**What is expected**
Tally the lines in the entries below where the string "computer" occurs. Reply with the total alone.

**Collected data entries**
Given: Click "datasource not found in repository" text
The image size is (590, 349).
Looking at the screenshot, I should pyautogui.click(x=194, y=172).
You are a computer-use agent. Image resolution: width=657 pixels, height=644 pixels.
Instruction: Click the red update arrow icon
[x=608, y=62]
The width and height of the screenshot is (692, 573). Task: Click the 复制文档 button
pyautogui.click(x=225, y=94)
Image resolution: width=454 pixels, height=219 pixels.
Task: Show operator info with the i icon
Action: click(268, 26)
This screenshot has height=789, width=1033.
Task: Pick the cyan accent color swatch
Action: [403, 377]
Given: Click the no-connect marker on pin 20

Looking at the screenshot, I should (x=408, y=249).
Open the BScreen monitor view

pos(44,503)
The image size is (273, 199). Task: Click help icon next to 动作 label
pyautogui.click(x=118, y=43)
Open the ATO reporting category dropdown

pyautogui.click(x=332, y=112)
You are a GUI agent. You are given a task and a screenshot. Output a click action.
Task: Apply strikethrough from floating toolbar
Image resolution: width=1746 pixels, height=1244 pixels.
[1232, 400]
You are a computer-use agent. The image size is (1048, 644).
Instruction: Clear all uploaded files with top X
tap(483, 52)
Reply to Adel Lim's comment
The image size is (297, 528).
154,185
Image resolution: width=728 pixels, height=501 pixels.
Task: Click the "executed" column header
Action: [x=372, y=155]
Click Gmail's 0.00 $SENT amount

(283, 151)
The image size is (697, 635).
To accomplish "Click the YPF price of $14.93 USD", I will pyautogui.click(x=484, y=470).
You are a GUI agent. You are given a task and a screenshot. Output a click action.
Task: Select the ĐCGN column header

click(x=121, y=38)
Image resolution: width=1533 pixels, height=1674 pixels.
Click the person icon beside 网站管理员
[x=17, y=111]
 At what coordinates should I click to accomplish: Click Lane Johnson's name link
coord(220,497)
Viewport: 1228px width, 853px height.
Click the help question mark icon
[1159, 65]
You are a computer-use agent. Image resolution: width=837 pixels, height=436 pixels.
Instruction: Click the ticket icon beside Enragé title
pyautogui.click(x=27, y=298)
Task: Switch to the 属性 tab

**Response to this task**
3